Why is regex so slow?

Tue Jun 18 23:16:39 EDT 2013

On Tue, 18 Jun 2013 22:11:01 -0400, Dave Angel wrote:

> On 06/18/2013 09:51 PM, Steven D'Aprano wrote:
> 
>     <SNIP>
>>
>> Even if the regex engine is just as efficient at doing simple character
>> matching as `in`, and it probably isn't, your regex tries to match all
>> eleven characters of "ENQUEUEING" while the `in` test only has to match
>> three, "ENQ".
>>
>>
> The rest of your post was valid, and useful, but there's a misconception
> in this paragraph;  I hope you don't mind me pointing it out.

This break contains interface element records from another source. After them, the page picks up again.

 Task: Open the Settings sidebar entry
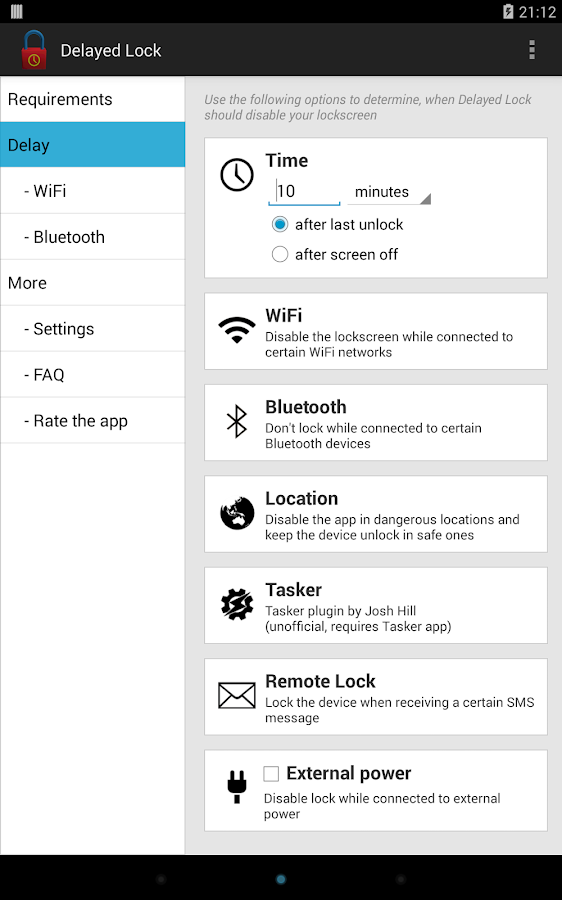92,329
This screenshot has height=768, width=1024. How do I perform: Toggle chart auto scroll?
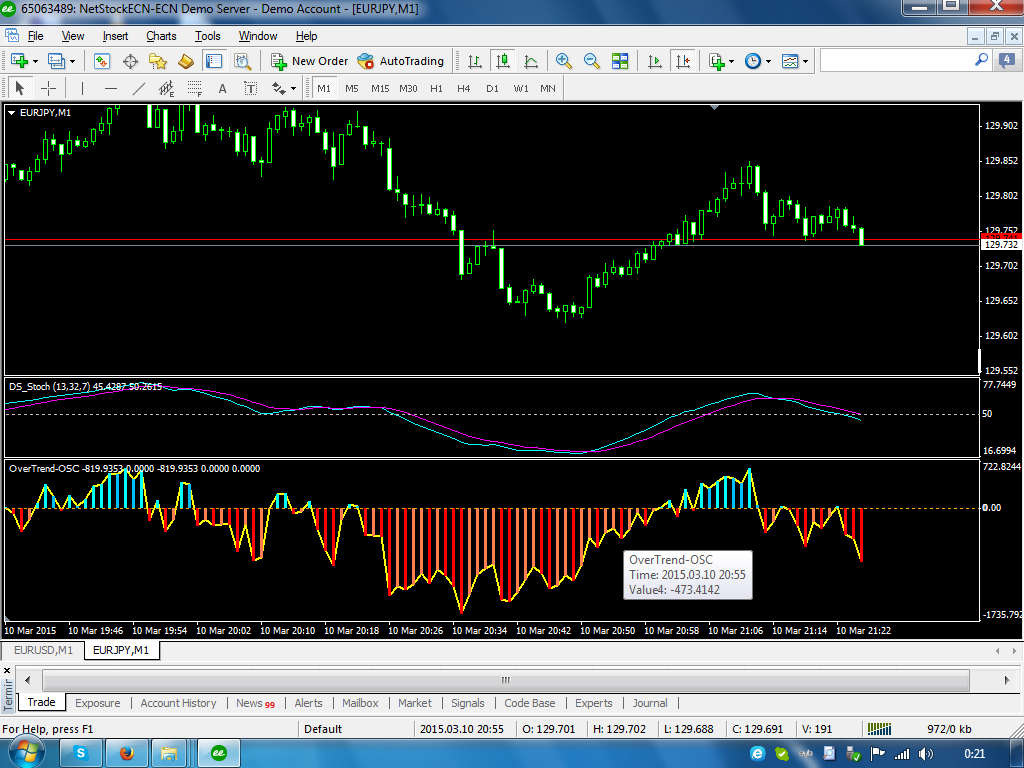point(655,61)
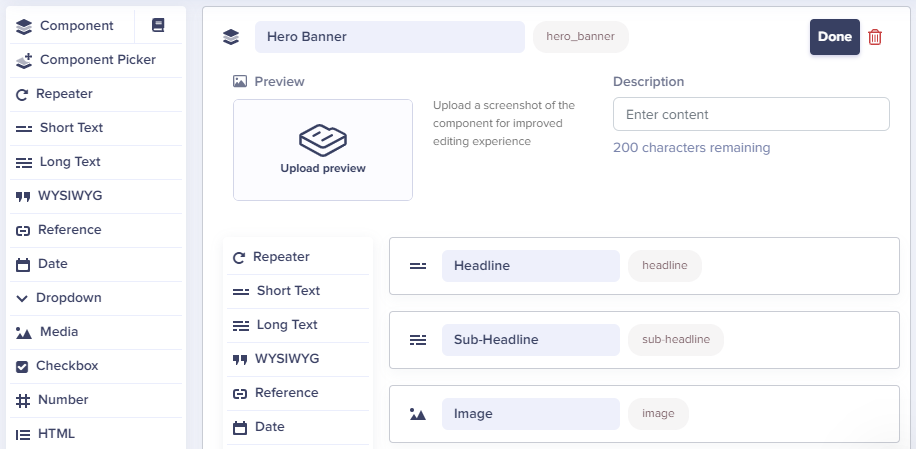Image resolution: width=916 pixels, height=449 pixels.
Task: Select Component Picker in left sidebar
Action: click(96, 60)
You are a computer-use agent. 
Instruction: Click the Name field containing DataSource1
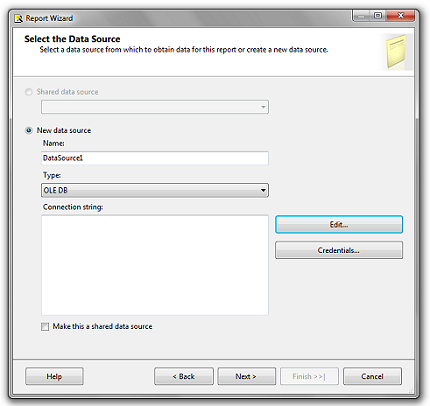(x=155, y=158)
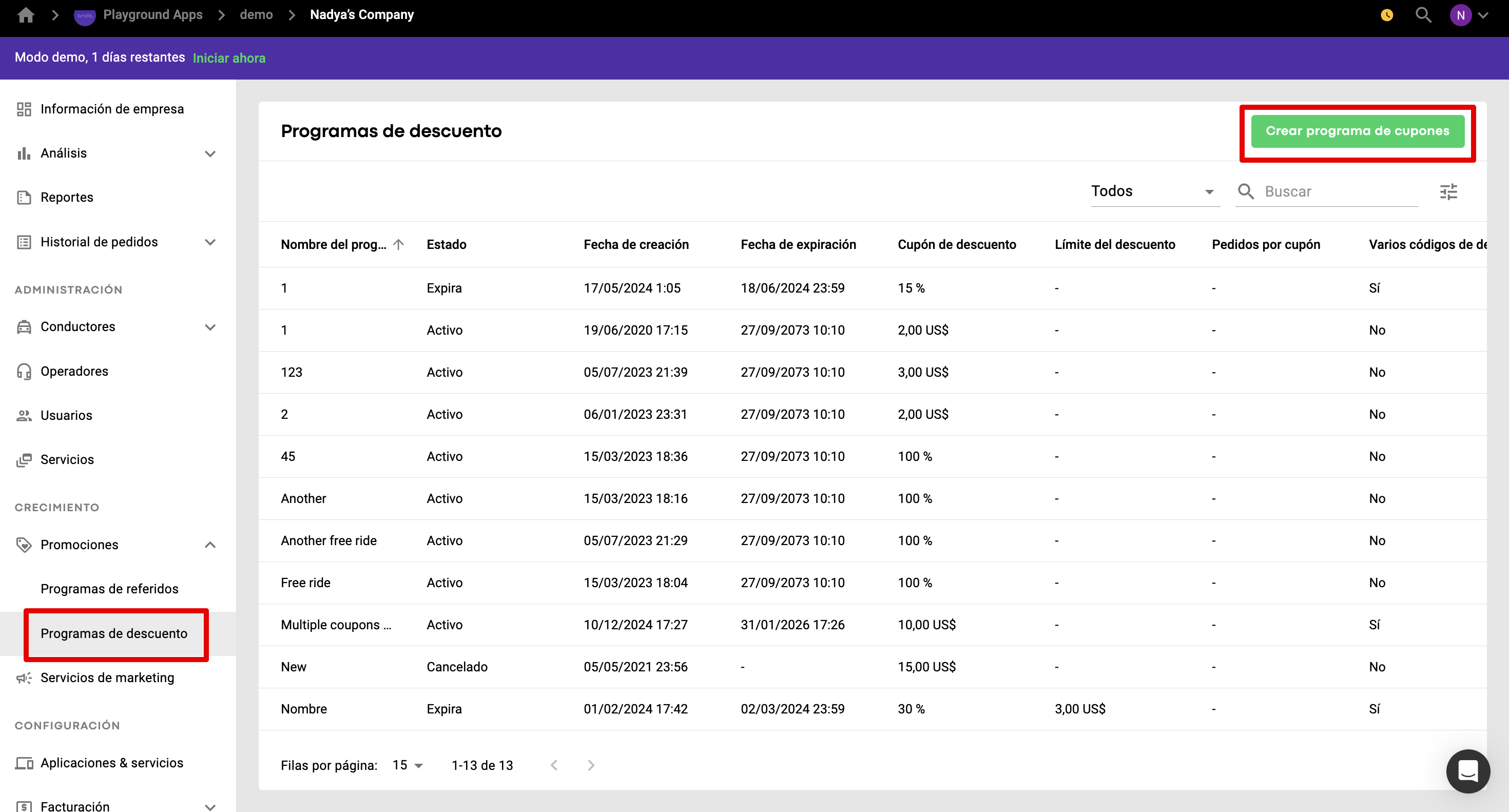Open Programas de referidos menu item
Viewport: 1509px width, 812px height.
coord(109,589)
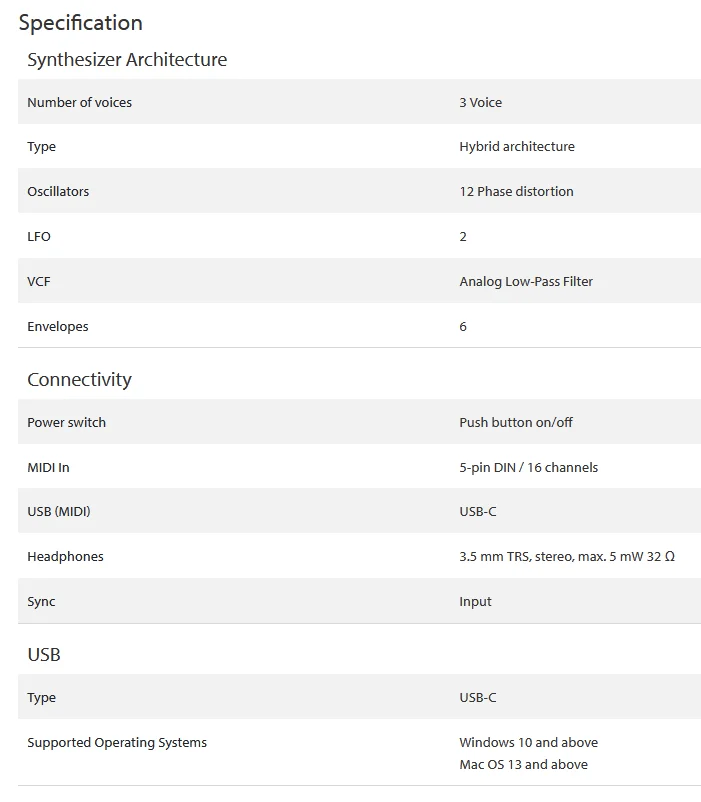
Task: Select the Hybrid architecture value
Action: tap(516, 147)
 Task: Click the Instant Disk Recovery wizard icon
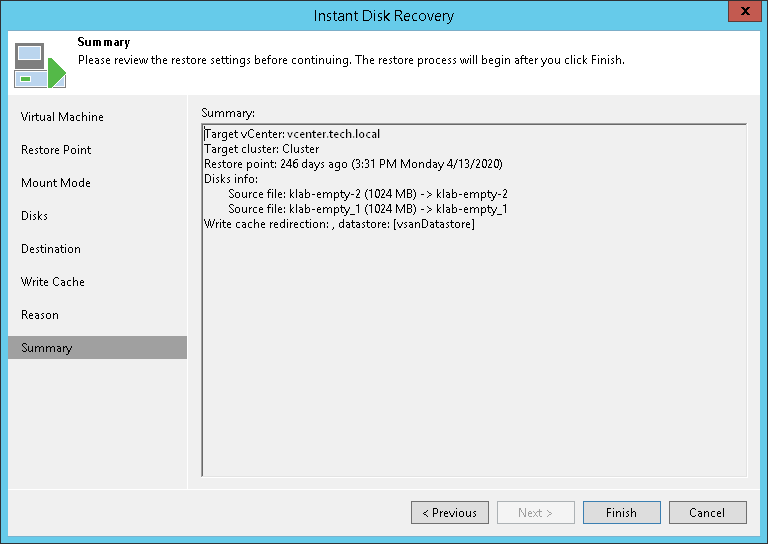click(x=39, y=64)
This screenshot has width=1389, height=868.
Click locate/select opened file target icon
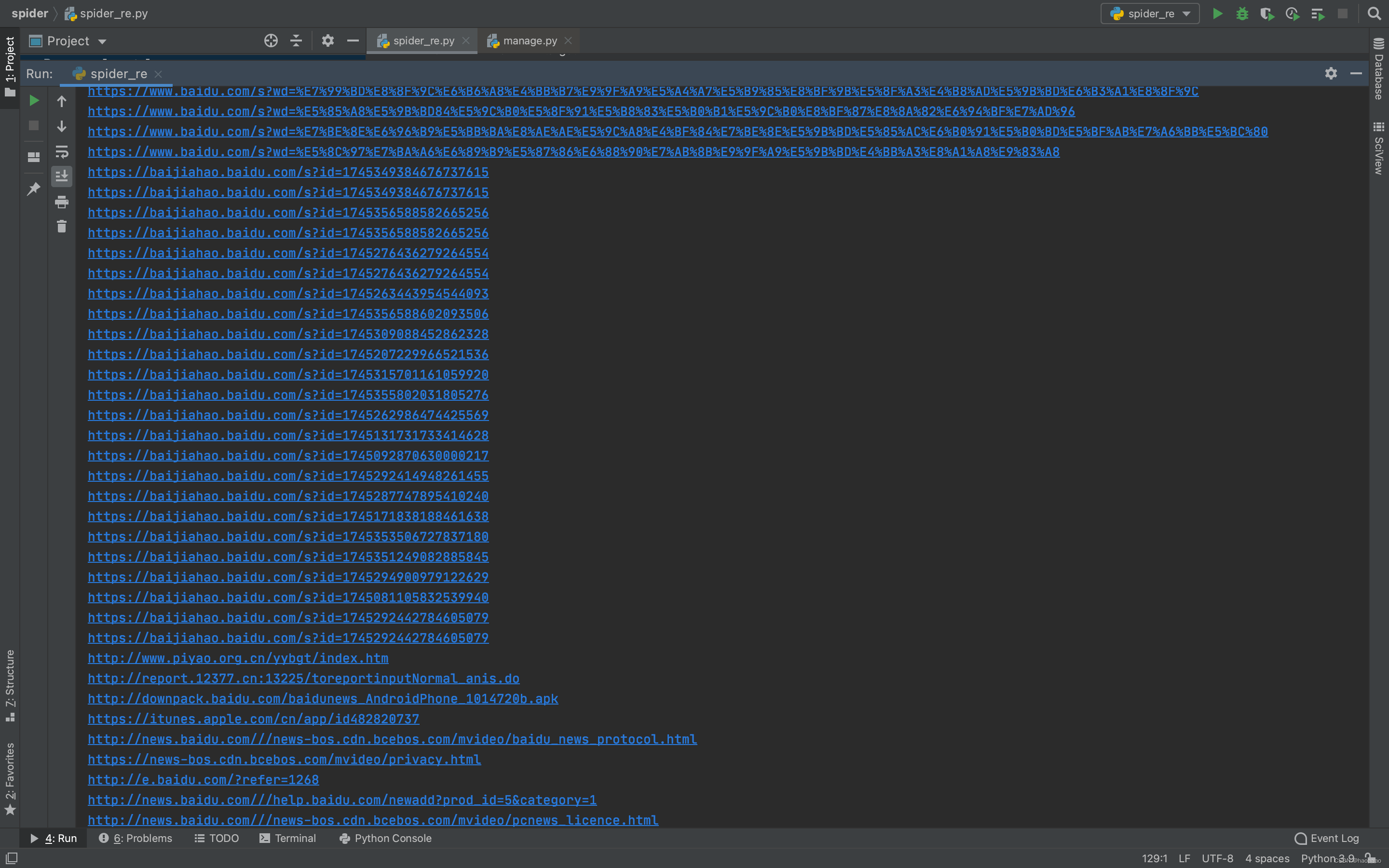(271, 41)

Of course not, I'm always happy to learn if I'm mistaken.

> In general, for simple substring searches, you can search for a large
> string faster than you can search for a smaller one.  I'd expect
> 
> if "ENQUEUING" in bigbuffer
> 
> to be faster than
> 
> if "ENQ"  in bigbuffer

And so it is:

steve at runes:~$ python2.7 -m timeit -s "sub = 'ENQ'" \
> -s "s = 'blah '*10000 + 'ENQUIRING blah blah blah'" \
> "sub in s"
10000 loops, best of 3: 38.3 usec per loop
steve at runes:~$ python2.7 -m timeit -s "sub = 'ENQUIRING'" \
> -s "s = 'blah '*10000 + 'ENQUIRING blah blah blah'" \
> "sub in s"
100000 loops, best of 3: 15.4 usec per loop

Thank you.

-- 
Steven